Hunter Biden prosecutor paused investigation before election: report
The top federal prosecutor in Delaware decided to pause a criminal investigation of Hunter Biden months before the 2020 election to prevent the public from learning about it, according to a report.
US Attorney David Weiss, appointed by former President Donald Trump, decided not to seek search warrants or issue grand jury subpoenas so as not to “alert the public to the existence of the case in the middle of a presidential election,” Politico reports.
The prosecutor’s office reportedly was torn over whether to continue its probe or pause it due to the election, and Weiss, who remains in his job leading the case, sided with those who wanted to wait.
“To his credit, he listened,” an unnamed source told the publication.
The Justice Department’s role in the case has faced criticism from Trump allies, who note that a Delaware computer repairman gave the FBI a laptop formerly belonging to Hunter Biden in December 2019, according to records first reported by The Post.
In the final months of the 2020 presidential race, The Post revealed a trove of emails from Hunter Biden’s laptop that appeared to link his then-candidate father to his foreign business ventures in China and with Ukrainian energy company Burisma.
The emails revealed that the younger Biden introduced a top Burisma executive to his father, then vice president, less than a year before the elder Biden admittedly pressured Ukrainian officials into firing a prosecutor who was investigating the company.
The water-damaged MacBook Pro — which bore a sticker from the Beau Biden Foundation — was dropped off for repair at a Delaware computer shop in April 2019, but the individual who dropped it off never returned to pick it up.
It was seized by the FBI in December of that year.
In addition to his Ukrainian connections, other emails on the computer showed Hunter discussing potential business deals with China’s largest private energy company.
One deal seemed to draw considerable attention from the younger Biden, who called it “interesting for me and my family.”
Senate Republicans revealed the findings of their investigation into Hunter Biden’s overseas business dealings in September. They said the Obama administration ignored “glaring warning signs” when the then-vice president’s son joined the board of Burisma when he had no energy experience.

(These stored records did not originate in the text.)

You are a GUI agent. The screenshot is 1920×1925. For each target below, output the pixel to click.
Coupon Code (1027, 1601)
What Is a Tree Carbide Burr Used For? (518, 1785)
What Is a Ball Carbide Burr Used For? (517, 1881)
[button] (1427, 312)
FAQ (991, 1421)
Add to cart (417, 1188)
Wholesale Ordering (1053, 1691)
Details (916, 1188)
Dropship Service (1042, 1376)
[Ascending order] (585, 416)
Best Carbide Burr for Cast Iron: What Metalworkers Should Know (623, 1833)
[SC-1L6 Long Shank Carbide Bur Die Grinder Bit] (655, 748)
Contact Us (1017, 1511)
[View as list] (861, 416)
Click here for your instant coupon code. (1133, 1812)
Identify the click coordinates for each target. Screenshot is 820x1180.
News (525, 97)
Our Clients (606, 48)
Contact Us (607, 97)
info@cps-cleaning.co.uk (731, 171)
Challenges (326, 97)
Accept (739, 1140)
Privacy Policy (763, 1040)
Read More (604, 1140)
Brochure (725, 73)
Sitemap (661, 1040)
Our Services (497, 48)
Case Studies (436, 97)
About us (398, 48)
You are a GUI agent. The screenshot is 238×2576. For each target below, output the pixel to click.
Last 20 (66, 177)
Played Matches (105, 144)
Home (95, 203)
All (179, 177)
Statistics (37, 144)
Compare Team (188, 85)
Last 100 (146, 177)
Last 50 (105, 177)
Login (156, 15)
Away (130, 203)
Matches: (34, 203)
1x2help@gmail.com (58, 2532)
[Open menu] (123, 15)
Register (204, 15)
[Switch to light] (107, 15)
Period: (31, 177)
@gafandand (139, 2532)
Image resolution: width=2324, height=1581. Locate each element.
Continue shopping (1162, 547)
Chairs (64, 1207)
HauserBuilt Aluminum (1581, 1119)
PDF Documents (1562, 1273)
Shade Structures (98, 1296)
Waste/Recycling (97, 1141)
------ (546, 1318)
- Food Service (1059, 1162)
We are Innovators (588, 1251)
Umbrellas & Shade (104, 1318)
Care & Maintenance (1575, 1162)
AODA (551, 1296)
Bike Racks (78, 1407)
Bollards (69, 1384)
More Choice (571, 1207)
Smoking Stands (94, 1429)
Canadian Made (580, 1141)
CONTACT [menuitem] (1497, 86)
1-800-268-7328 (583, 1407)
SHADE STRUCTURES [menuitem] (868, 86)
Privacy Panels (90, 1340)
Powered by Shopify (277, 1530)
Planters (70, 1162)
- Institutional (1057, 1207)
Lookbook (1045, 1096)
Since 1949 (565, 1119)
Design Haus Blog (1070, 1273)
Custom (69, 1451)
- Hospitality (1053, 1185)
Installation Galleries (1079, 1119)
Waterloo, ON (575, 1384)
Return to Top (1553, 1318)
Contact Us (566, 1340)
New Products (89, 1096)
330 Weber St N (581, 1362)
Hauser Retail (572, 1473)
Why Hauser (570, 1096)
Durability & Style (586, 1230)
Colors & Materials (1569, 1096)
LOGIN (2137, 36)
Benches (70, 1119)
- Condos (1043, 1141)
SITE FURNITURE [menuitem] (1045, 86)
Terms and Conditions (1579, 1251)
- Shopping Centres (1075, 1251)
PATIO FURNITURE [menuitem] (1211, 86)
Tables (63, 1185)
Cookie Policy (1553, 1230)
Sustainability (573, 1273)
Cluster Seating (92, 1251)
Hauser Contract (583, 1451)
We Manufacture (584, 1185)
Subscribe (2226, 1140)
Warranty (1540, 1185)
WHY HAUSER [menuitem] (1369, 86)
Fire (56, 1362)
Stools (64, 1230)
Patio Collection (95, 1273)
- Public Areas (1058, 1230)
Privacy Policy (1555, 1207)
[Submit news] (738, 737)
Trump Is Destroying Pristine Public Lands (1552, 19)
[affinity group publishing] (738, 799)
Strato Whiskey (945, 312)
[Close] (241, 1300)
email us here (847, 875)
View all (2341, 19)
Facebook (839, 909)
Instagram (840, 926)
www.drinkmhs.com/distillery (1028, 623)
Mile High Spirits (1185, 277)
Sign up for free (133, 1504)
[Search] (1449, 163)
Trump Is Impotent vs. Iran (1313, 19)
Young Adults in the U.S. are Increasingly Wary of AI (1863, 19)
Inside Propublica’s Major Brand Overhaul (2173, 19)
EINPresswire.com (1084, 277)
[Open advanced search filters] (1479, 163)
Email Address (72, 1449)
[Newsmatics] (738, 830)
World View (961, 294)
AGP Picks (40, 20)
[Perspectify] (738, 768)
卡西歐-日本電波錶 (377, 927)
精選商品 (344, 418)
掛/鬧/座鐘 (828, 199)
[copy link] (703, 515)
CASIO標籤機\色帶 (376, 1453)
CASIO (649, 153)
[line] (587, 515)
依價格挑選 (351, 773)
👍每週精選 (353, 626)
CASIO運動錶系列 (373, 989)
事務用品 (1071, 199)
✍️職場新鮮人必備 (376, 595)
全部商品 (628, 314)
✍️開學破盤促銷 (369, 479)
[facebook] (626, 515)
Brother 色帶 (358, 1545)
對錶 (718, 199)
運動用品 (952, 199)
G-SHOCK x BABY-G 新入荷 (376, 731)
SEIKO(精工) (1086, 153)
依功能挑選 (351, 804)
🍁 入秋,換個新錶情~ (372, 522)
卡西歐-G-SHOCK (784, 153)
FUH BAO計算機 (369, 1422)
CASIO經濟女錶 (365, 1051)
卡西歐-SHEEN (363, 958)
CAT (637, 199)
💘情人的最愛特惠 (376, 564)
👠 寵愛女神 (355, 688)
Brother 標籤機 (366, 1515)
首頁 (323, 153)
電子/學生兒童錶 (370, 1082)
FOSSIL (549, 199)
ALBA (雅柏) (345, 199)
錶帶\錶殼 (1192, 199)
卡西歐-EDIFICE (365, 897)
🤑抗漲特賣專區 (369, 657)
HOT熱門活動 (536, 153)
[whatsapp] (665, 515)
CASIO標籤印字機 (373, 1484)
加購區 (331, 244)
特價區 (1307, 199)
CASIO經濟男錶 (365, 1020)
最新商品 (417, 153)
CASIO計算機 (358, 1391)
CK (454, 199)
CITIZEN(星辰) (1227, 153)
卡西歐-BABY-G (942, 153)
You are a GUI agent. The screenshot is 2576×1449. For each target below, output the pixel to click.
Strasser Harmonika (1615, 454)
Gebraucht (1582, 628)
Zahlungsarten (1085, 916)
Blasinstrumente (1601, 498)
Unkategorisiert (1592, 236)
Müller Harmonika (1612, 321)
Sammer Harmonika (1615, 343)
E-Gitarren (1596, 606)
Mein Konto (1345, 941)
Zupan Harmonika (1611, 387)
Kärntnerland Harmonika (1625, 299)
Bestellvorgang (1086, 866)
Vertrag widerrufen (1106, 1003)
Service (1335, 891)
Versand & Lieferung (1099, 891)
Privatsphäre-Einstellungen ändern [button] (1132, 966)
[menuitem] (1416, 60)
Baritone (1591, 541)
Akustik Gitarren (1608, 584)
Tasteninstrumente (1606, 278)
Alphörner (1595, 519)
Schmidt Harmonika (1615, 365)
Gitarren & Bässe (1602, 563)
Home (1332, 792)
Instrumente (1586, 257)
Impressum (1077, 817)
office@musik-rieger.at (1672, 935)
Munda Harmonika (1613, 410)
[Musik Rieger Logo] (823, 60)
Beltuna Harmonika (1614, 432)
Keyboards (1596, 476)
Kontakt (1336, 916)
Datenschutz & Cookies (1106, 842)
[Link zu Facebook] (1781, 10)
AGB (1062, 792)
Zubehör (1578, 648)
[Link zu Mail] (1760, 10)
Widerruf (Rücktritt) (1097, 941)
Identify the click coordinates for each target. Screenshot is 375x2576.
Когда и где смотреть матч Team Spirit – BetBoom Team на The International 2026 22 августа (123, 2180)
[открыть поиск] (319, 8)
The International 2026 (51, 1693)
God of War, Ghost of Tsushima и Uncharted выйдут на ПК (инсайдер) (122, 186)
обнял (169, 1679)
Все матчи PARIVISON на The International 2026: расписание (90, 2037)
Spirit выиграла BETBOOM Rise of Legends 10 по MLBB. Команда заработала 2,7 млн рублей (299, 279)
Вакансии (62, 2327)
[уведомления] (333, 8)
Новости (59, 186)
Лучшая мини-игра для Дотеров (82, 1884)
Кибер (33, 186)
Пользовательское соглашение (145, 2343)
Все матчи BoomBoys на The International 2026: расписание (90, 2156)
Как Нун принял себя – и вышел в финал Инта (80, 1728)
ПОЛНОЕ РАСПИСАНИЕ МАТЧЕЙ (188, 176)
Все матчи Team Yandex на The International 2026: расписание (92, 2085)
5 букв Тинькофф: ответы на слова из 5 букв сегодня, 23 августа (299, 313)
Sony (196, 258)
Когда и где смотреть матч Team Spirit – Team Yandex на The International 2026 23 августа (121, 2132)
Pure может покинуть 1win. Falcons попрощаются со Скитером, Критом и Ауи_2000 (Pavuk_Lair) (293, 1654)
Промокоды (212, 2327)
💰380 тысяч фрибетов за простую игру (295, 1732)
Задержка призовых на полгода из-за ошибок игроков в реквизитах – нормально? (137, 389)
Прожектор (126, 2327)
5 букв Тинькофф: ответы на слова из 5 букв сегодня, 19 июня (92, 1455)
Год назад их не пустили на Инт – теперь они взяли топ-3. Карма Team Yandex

Hunter Biden’s position with the reportedly corrupt energy company — which paid him “as much as $50,000 per month” — “created an immediate potential conflict of interest” because his father was involved in US policy toward Ukraine, the report stated.
Both President Biden and his son have continued to deny any wrongdoing.
Immediately following the release of The Post’s exposé, Twitter locked The Post’s account and demanded the outlet delete six tweets that linked to the stories based on files from the abandoned laptop in order to regain account access.
Twitter finally caved and unlocked the account after a two-week stalemate in the waning days of the election, without The Post deleting any of the tweets in question.
During that time, The Post gained about 190,000 Twitter followers.
At a Senate hearing weeks after The Post’s return to the site, Twitter CEO Jack Dorsey conceded that the company made “a mistake” in its actions.
“We recognize it as a mistake that we made, both in terms of the intention of the policy and also the enforcement action of not allowing people to share it publicly or privately,” said Dorsey, responding to a question from Sen. John Cornyn (R-Texas) about the forced media blackout.
In the wake of The Post’s reporting, Biden’s campaign and other Democrats tried to claim the documents were “Russian disinformation.”
The younger Biden’s former business partner, however, came forward to corroborate the information and offer additional documentation that bolstered the story.
After his father was elected, Hunter Biden confirmed in December that he’s under federal investigation. He said the authorities are looking at potential tax crimes.
He also revealed that the laptop could “certainly” belong to him, saying in an April sitdown with CBS’s “Sunday Morning,” that he could not say for sure because he was addicted to crack at the time.
“I really don’t know what the answer is, that’s the truthful answer,” he told the network before adding, “I have no idea.”
But asked whether it could have belonged to him, he replied, “Certainly.”
“Certainly, there could be a laptop out there that was stolen from me. It could be that I was hacked, it could be that it was Russian intelligence. It could be that it was stolen from me,” he continued.
The Justice Department has come under fire for its handling of other election-year cases.
In 2016, Republicans were outraged when the FBI decided not to pursue charges against Democratic candidate Hillary Clinton for mishandling classified information on a private home server.
But Democrats cried foul when then-FBI Director James Comey reopened that case just before the election.